▶ _Exercise_:
Can you put every line of the material below into a Markdown table with the columns "No." and "Line", numbering the rows and leaving out blank lines?

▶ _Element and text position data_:
============

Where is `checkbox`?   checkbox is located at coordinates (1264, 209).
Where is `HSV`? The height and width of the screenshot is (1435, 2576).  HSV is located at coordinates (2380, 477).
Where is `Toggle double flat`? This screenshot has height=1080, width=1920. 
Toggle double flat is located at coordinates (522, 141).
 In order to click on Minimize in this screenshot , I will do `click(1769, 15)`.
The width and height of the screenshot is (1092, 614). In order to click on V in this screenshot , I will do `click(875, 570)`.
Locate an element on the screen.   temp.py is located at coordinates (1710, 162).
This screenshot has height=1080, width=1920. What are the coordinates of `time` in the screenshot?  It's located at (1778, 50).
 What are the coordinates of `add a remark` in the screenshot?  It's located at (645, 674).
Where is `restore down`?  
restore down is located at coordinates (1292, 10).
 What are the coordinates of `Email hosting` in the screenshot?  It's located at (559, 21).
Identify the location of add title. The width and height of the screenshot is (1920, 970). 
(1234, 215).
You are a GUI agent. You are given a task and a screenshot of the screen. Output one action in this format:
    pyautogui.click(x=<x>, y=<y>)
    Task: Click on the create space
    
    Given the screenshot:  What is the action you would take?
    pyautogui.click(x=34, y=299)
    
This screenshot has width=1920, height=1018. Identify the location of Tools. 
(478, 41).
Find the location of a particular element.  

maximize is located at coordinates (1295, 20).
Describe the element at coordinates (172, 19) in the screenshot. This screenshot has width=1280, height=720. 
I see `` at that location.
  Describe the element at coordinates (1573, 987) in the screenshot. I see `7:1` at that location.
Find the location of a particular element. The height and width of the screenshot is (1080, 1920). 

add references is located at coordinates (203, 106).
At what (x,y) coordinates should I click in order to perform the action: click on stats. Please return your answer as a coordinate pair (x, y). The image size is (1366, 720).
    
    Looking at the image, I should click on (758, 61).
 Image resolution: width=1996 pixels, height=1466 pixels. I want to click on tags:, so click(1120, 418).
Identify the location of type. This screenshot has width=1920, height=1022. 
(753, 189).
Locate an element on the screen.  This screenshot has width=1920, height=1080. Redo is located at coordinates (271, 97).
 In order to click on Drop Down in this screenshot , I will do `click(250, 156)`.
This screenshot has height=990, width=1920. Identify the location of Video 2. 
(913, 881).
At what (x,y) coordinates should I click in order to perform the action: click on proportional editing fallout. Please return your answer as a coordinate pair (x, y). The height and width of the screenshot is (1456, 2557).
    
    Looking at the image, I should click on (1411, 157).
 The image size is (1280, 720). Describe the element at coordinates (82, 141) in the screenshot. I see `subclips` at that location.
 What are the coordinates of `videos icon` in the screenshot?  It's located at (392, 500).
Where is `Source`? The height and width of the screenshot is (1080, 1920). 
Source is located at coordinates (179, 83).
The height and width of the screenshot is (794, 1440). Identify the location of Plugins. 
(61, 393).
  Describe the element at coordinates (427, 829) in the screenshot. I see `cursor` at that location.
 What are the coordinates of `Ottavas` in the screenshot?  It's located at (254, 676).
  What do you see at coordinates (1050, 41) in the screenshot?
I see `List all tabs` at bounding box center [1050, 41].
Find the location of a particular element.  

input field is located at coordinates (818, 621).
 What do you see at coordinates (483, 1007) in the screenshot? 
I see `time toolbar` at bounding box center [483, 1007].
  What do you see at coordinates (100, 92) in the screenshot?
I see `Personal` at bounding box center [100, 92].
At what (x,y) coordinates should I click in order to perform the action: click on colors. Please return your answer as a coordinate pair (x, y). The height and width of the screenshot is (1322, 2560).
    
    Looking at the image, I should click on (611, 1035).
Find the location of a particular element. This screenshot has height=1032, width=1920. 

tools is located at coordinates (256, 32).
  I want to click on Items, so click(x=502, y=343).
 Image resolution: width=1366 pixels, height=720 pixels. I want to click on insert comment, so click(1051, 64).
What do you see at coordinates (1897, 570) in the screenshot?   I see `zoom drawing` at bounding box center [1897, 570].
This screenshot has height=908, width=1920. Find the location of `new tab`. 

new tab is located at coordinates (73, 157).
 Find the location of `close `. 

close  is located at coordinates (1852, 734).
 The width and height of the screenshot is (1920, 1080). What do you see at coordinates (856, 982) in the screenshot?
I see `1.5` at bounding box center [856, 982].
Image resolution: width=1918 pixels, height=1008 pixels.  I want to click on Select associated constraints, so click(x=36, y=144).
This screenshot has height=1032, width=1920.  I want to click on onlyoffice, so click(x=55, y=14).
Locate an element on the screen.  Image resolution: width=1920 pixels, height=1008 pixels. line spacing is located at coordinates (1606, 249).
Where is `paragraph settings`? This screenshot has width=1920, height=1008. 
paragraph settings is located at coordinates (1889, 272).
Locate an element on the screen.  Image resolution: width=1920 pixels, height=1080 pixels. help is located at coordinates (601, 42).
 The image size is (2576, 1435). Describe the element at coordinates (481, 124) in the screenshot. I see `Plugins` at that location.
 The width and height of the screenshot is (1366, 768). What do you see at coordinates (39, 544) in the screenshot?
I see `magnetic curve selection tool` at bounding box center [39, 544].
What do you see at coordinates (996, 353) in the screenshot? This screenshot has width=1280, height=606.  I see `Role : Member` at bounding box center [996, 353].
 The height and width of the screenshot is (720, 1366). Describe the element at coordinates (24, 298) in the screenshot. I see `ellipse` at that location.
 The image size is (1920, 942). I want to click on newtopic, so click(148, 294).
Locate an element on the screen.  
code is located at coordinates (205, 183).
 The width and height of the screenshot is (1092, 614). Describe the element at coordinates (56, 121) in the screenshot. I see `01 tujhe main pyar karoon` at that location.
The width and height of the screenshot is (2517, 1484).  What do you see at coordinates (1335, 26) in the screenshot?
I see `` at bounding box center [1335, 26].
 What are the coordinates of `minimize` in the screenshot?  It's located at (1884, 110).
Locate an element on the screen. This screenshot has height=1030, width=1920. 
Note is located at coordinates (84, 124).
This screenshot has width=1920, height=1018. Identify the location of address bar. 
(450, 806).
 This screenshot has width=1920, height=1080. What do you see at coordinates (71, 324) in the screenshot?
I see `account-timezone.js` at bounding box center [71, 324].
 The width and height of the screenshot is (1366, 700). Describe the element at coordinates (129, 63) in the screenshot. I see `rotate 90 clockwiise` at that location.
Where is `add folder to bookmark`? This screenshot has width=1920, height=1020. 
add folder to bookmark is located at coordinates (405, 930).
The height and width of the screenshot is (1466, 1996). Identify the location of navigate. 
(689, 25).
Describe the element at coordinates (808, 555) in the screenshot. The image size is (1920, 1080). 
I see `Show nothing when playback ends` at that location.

============

▶ _Solution for this problem_:
| No. | Line |
|---|---|
| 1 | Where is `checkbox`?   checkbox is located at coordinates (1264, 209). |
| 2 | Where is `HSV`? The height and width of the screenshot is (1435, 2576).  HSV is located at coordinates (2380, 477). |
| 3 | Where is `Toggle double flat`? This screenshot has height=1080, width=1920.  |
| 4 | Toggle double flat is located at coordinates (522, 141). |
| 5 |  In order to click on Minimize in this screenshot , I will do `click(1769, 15)`. |
| 6 | The width and height of the screenshot is (1092, 614). In order to click on V in this screenshot , I will do `click(875, 570)`. |
| 7 | Locate an element on the screen.   temp.py is located at coordinates (1710, 162). |
| 8 | This screenshot has height=1080, width=1920. What are the coordinates of `time` in the screenshot?  It's located at (1778, 50). |
| 9 |  What are the coordinates of `add a remark` in the screenshot?  It's located at (645, 674). |
| 10 | Where is `restore down`?   |
| 11 | restore down is located at coordinates (1292, 10). |
| 12 |  What are the coordinates of `Email hosting` in the screenshot?  It's located at (559, 21). |
| 13 | Identify the location of add title. The width and height of the screenshot is (1920, 970).  |
| 14 | (1234, 215). |
| 15 | You are a GUI agent. You are given a task and a screenshot of the screen. Output one action in this format: |
| 16 |     pyautogui.click(x=<x>, y=<y>) |
| 17 |     Task: Click on the create space |
| 18 |     Given the screenshot:  What is the action you would take? |
| 19 |     pyautogui.click(x=34, y=299) |
| 20 | This screenshot has width=1920, height=1018. Identify the location of Tools.  |
| 21 | (478, 41). |
| 22 | Find the location of a particular element.   |
| 23 | maximize is located at coordinates (1295, 20). |
| 24 | Describe the element at coordinates (172, 19) in the screenshot. This screenshot has width=1280, height=720.  |
| 25 | I see `` at that location. |
| 26 |   Describe the element at coordinates (1573, 987) in the screenshot. I see `7:1` at that location. |
| 27 | Find the location of a particular element. The height and width of the screenshot is (1080, 1920).  |
| 28 | add references is located at coordinates (203, 106). |
| 29 | At what (x,y) coordinates should I click in order to perform the action: click on stats. Please return your answer as a coordinate pair (x, y). The image size is (1366, 720). |
| 30 |     Looking at the image, I should click on (758, 61). |
| 31 |  Image resolution: width=1996 pixels, height=1466 pixels. I want to click on tags:, so click(1120, 418). |
| 32 | Identify the location of type. This screenshot has width=1920, height=1022.  |
| 33 | (753, 189). |
| 34 | Locate an element on the screen.  This screenshot has width=1920, height=1080. Redo is located at coordinates (271, 97). |
| 35 |  In order to click on Drop Down in this screenshot , I will do `click(250, 156)`. |
| 36 | This screenshot has height=990, width=1920. Identify the location of Video 2.  |
| 37 | (913, 881). |
| 38 | At what (x,y) coordinates should I click in order to perform the action: click on proportional editing fallout. Please return your answer as a coordinate pair (x, y). The height and width of the screenshot is (1456, 2557). |
| 39 |     Looking at the image, I should click on (1411, 157). |
| 40 |  The image size is (1280, 720). Describe the element at coordinates (82, 141) in the screenshot. I see `subclips` at that location. |
| 41 |  What are the coordinates of `videos icon` in the screenshot?  It's located at (392, 500). |
| 42 | Where is `Source`? The height and width of the screenshot is (1080, 1920).  |
| 43 | Source is located at coordinates (179, 83). |
| 44 | The height and width of the screenshot is (794, 1440). Identify the location of Plugins.  |
| 45 | (61, 393). |
| 46 |   Describe the element at coordinates (427, 829) in the screenshot. I see `cursor` at that location. |
| 47 |  What are the coordinates of `Ottavas` in the screenshot?  It's located at (254, 676). |
| 48 |   What do you see at coordinates (1050, 41) in the screenshot? |
| 49 | I see `List all tabs` at bounding box center [1050, 41]. |
| 50 | Find the location of a particular element.   |
| 51 | input field is located at coordinates (818, 621). |
| 52 |  What do you see at coordinates (483, 1007) in the screenshot?  |
| 53 | I see `time toolbar` at bounding box center [483, 1007]. |
| 54 |   What do you see at coordinates (100, 92) in the screenshot? |
| 55 | I see `Personal` at bounding box center [100, 92]. |
| 56 | At what (x,y) coordinates should I click in order to perform the action: click on colors. Please return your answer as a coordinate pair (x, y). The height and width of the screenshot is (1322, 2560). |
| 57 |     Looking at the image, I should click on (611, 1035). |
| 58 | Find the location of a particular element. This screenshot has height=1032, width=1920.  |
| 59 | tools is located at coordinates (256, 32). |
| 60 |   I want to click on Items, so click(x=502, y=343). |
| 61 |  Image resolution: width=1366 pixels, height=720 pixels. I want to click on insert comment, so click(1051, 64). |
| 62 | What do you see at coordinates (1897, 570) in the screenshot?   I see `zoom drawing` at bounding box center [1897, 570]. |
| 63 | This screenshot has height=908, width=1920. Find the location of `new tab`.  |
| 64 | new tab is located at coordinates (73, 157). |
| 65 |  Find the location of `close `.  |
| 66 | close  is located at coordinates (1852, 734). |
| 67 |  The width and height of the screenshot is (1920, 1080). What do you see at coordinates (856, 982) in the screenshot? |
| 68 | I see `1.5` at bounding box center [856, 982]. |
| 69 | Image resolution: width=1918 pixels, height=1008 pixels.  I want to click on Select associated constraints, so click(x=36, y=144). |
| 70 | This screenshot has height=1032, width=1920.  I want to click on onlyoffice, so click(x=55, y=14). |
| 71 | Locate an element on the screen.  Image resolution: width=1920 pixels, height=1008 pixels. line spacing is located at coordinates (1606, 249). |
| 72 | Where is `paragraph settings`? This screenshot has width=1920, height=1008.  |
| 73 | paragraph settings is located at coordinates (1889, 272). |
| 74 | Locate an element on the screen.  Image resolution: width=1920 pixels, height=1080 pixels. help is located at coordinates (601, 42). |
| 75 |  The image size is (2576, 1435). Describe the element at coordinates (481, 124) in the screenshot. I see `Plugins` at that location. |
| 76 |  The width and height of the screenshot is (1366, 768). What do you see at coordinates (39, 544) in the screenshot? |
| 77 | I see `magnetic curve selection tool` at bounding box center [39, 544]. |
| 78 | What do you see at coordinates (996, 353) in the screenshot? This screenshot has width=1280, height=606.  I see `Role : Member` at bounding box center [996, 353]. |
| 79 |  The height and width of the screenshot is (720, 1366). Describe the element at coordinates (24, 298) in the screenshot. I see `ellipse` at that location. |
| 80 |  The image size is (1920, 942). I want to click on newtopic, so click(148, 294). |
| 81 | Locate an element on the screen.   |
| 82 | code is located at coordinates (205, 183). |
| 83 |  The width and height of the screenshot is (1092, 614). Describe the element at coordinates (56, 121) in the screenshot. I see `01 tujhe main pyar karoon` at that location. |
| 84 | The width and height of the screenshot is (2517, 1484).  What do you see at coordinates (1335, 26) in the screenshot? |
| 85 | I see `` at bounding box center [1335, 26]. |
| 86 |  What are the coordinates of `minimize` in the screenshot?  It's located at (1884, 110). |
| 87 | Locate an element on the screen. This screenshot has height=1030, width=1920.  |
| 88 | Note is located at coordinates (84, 124). |
| 89 | This screenshot has width=1920, height=1018. Identify the location of address bar.  |
| 90 | (450, 806). |
| 91 |  This screenshot has width=1920, height=1080. What do you see at coordinates (71, 324) in the screenshot? |
| 92 | I see `account-timezone.js` at bounding box center [71, 324]. |
| 93 |  The width and height of the screenshot is (1366, 700). Describe the element at coordinates (129, 63) in the screenshot. I see `rotate 90 clockwiise` at that location. |
| 94 | Where is `add folder to bookmark`? This screenshot has width=1920, height=1020.  |
| 95 | add folder to bookmark is located at coordinates (405, 930). |
| 96 | The height and width of the screenshot is (1466, 1996). Identify the location of navigate.  |
| 97 | (689, 25). |
| 98 | Describe the element at coordinates (808, 555) in the screenshot. The image size is (1920, 1080).  |
| 99 | I see `Show nothing when playback ends` at that location. |